-- start Material to process --
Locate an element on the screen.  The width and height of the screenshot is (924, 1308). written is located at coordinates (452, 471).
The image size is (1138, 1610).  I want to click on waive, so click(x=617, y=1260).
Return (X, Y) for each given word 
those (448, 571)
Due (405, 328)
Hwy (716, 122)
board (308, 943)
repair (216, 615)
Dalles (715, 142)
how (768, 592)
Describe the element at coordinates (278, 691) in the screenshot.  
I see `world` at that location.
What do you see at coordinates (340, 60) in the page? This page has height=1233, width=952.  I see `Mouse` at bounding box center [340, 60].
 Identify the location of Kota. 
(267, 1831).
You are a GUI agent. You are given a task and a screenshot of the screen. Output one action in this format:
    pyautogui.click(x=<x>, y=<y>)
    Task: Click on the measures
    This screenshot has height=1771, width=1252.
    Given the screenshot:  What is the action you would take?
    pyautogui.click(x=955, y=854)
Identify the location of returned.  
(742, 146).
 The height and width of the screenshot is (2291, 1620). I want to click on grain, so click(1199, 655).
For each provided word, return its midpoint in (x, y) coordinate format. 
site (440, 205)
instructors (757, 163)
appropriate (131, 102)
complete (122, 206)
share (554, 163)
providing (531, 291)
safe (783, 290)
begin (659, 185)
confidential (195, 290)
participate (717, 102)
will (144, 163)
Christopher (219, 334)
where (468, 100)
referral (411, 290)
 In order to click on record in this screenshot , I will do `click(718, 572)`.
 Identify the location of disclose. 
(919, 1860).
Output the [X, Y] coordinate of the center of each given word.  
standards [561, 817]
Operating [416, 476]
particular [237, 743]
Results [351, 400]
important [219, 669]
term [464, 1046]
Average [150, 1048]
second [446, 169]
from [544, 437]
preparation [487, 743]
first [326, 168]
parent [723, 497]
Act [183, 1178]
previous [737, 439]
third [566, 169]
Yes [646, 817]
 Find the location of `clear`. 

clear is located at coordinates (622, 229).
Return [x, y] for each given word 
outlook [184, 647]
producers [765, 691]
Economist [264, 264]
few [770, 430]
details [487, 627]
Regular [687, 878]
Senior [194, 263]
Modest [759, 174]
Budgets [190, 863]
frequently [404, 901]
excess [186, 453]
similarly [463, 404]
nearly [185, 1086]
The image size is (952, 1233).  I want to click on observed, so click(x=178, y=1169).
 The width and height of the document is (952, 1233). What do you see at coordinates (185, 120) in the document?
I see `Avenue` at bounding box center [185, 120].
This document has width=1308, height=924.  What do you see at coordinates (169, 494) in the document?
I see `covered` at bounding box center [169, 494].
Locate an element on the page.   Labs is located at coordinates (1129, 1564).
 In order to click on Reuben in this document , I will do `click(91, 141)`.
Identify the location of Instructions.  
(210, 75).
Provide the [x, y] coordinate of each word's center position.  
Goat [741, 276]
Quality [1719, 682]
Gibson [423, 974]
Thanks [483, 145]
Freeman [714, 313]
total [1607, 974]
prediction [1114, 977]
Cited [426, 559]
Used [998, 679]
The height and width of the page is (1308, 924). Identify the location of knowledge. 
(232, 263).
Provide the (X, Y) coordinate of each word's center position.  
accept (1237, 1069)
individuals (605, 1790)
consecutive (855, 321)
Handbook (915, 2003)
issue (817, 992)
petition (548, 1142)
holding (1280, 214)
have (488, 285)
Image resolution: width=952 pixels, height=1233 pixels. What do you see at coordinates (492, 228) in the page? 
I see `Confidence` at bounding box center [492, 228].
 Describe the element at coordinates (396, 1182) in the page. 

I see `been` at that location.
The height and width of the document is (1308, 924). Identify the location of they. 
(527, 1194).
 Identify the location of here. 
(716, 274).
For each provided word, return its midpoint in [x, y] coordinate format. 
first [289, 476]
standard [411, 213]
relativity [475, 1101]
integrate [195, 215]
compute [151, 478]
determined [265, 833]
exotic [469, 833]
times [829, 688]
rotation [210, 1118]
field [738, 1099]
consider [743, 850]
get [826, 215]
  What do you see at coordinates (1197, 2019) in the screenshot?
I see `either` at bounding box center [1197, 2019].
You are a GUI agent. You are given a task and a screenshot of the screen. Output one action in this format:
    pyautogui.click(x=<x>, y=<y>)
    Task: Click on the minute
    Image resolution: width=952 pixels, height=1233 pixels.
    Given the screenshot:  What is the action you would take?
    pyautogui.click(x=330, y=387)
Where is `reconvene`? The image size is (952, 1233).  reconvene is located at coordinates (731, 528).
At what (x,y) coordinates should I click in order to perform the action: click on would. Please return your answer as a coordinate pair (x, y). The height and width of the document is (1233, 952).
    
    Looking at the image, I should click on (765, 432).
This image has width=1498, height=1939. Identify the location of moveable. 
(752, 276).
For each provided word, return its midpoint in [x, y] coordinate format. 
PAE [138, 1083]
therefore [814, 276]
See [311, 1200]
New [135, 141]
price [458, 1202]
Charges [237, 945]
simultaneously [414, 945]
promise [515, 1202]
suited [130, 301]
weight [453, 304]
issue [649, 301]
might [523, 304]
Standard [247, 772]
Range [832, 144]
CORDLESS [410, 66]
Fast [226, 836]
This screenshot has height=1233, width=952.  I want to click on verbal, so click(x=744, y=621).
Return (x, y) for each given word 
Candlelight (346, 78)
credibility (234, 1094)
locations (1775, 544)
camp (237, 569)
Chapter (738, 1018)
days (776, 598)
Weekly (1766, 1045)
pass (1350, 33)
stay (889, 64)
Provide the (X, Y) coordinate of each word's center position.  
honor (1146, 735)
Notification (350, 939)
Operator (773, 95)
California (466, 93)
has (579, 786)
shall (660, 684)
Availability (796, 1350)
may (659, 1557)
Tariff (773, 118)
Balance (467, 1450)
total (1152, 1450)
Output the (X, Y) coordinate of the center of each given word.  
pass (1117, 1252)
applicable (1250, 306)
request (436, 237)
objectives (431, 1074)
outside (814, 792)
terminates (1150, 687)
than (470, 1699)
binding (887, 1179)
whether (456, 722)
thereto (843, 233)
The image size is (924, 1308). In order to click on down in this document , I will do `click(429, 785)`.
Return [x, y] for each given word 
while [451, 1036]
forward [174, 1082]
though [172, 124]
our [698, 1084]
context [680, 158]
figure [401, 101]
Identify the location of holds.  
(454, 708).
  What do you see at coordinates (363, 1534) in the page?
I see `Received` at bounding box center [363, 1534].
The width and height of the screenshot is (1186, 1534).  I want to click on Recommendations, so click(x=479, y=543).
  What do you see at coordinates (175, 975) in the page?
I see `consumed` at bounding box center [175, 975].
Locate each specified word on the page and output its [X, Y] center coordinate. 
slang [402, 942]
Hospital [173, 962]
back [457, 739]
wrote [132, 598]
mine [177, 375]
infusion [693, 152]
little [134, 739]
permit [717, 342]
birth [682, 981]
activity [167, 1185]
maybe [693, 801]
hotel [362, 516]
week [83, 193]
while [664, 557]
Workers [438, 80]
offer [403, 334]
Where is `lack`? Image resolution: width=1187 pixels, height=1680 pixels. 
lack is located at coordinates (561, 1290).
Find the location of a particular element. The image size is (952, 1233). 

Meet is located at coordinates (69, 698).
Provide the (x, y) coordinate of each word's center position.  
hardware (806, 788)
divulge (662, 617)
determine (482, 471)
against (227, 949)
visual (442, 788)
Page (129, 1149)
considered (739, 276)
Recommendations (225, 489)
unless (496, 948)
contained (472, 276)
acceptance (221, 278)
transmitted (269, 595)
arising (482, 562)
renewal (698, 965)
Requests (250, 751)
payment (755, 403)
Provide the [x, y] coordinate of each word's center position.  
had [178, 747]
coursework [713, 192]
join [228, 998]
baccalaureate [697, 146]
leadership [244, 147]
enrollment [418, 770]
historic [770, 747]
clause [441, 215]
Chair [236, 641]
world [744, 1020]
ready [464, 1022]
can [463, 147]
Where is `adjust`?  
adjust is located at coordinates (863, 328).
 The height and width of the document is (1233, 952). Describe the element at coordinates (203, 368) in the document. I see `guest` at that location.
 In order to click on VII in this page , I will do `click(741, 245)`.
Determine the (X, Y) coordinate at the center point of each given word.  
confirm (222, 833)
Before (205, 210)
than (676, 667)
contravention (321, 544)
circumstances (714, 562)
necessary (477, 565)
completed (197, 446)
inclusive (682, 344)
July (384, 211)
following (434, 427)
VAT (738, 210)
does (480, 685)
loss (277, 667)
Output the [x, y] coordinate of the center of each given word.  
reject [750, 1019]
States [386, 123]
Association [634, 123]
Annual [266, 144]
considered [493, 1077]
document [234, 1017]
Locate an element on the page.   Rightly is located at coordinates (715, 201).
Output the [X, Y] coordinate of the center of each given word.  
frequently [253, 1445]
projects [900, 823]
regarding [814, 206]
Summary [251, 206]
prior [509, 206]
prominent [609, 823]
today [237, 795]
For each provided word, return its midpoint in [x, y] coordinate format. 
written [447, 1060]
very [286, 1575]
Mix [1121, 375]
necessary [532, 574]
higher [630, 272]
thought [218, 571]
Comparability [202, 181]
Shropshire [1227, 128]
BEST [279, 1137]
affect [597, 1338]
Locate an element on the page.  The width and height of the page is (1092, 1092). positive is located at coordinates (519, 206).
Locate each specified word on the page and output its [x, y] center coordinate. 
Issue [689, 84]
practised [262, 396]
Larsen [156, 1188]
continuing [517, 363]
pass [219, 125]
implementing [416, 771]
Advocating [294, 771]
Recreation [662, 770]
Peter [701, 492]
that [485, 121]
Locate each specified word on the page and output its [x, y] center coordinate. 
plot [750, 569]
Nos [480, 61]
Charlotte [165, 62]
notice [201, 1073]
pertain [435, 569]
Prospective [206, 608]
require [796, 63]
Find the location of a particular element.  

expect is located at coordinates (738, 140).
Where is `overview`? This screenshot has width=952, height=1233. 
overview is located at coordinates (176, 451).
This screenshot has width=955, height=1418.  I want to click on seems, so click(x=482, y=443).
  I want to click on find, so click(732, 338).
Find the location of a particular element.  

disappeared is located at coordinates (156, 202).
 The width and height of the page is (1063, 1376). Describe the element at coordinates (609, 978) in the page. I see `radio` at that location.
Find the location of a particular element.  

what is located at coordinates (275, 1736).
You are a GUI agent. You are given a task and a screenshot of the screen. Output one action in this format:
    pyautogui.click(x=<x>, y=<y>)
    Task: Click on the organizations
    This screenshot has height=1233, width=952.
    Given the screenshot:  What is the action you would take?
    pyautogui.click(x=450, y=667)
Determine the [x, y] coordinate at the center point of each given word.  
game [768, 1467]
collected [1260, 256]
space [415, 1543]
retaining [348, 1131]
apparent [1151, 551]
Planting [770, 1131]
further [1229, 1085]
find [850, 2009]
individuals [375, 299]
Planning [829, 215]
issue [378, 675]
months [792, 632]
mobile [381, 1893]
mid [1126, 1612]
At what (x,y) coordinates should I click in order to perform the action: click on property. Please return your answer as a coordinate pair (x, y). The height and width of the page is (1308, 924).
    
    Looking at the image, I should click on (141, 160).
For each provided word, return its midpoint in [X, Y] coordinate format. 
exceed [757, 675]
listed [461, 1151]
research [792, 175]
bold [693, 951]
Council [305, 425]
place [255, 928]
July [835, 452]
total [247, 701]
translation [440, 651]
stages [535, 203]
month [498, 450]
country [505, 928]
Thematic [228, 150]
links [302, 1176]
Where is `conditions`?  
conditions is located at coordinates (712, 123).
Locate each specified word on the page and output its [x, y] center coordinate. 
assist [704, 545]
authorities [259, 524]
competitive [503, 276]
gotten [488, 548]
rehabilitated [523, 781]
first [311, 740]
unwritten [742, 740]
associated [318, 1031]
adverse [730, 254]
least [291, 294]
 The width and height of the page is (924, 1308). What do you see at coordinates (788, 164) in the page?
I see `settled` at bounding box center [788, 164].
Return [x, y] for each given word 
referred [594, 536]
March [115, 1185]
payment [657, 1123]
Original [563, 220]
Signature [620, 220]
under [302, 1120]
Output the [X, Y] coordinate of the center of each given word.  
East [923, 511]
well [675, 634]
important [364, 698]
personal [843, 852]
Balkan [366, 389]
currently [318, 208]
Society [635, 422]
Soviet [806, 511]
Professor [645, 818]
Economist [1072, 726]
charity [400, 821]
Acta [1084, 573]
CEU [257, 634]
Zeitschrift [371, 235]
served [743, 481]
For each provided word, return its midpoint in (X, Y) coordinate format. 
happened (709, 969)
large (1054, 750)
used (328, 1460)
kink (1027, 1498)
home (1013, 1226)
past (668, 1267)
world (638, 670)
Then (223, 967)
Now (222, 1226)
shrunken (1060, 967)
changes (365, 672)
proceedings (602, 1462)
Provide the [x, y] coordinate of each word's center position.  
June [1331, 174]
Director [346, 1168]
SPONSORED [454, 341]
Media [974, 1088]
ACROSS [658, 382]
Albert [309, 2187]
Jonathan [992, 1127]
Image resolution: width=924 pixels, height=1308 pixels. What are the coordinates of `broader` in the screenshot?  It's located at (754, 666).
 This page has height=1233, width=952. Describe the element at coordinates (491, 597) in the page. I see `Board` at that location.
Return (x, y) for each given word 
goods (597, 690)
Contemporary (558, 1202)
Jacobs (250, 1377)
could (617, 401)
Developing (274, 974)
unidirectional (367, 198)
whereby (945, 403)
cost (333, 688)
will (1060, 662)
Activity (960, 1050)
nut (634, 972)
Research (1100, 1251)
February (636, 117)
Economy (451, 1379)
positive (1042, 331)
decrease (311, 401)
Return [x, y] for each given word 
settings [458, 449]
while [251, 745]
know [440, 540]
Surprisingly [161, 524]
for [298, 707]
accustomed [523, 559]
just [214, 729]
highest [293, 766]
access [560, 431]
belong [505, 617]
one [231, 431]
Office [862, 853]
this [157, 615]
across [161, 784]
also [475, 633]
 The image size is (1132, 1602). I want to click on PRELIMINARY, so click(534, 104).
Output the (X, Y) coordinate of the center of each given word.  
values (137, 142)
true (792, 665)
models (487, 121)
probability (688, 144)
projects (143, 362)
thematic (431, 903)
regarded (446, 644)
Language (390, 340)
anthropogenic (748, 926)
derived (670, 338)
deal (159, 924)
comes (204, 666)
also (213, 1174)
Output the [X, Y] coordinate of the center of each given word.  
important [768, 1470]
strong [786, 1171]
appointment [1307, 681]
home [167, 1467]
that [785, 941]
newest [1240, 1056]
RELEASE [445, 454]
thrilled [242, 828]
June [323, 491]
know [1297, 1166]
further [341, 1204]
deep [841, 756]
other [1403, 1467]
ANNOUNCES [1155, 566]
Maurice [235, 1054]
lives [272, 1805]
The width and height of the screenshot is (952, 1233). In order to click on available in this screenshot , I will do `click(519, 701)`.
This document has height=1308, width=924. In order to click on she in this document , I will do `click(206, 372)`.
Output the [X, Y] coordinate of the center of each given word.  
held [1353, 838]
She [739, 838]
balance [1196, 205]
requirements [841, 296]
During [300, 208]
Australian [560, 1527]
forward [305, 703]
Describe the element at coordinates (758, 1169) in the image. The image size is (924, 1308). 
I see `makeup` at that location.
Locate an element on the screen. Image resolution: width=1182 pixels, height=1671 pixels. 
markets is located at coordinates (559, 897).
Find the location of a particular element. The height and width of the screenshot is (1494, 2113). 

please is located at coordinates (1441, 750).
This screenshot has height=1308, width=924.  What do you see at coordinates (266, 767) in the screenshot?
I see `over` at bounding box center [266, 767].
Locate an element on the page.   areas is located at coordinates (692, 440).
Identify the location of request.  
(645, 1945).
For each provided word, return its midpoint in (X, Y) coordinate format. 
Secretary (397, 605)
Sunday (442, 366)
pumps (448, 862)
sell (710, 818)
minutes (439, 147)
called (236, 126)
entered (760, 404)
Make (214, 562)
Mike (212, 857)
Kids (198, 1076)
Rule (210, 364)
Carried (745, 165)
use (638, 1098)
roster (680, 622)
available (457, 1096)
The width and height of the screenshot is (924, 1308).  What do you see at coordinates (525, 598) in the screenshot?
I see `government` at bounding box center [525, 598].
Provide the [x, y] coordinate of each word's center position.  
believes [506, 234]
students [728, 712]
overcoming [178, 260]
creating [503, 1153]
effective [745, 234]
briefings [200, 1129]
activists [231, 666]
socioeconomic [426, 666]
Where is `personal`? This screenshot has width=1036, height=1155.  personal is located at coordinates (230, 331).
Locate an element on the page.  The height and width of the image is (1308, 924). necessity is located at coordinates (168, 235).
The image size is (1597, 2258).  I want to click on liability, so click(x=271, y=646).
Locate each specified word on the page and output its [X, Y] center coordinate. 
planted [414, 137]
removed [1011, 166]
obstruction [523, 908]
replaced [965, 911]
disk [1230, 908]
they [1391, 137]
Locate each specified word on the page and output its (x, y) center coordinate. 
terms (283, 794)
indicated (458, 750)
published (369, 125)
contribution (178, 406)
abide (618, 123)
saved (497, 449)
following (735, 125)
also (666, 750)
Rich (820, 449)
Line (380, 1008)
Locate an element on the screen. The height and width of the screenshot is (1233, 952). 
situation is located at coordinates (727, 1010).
-- end Material to process --
Rewrite the material starting with the line with "first [326, 168]" and going on through the line with "nearly [185, 1086]", putting "Analyst" in place of "Economist" and leaving everything else the same.

first [326, 168]
parent [723, 497]
Act [183, 1178]
previous [737, 439]
third [566, 169]
Yes [646, 817]
 Find the location of `clear`. 

clear is located at coordinates (622, 229).
Return [x, y] for each given word 
outlook [184, 647]
producers [765, 691]
Analyst [264, 264]
few [770, 430]
details [487, 627]
Regular [687, 878]
Senior [194, 263]
Modest [759, 174]
Budgets [190, 863]
frequently [404, 901]
excess [186, 453]
similarly [463, 404]
nearly [185, 1086]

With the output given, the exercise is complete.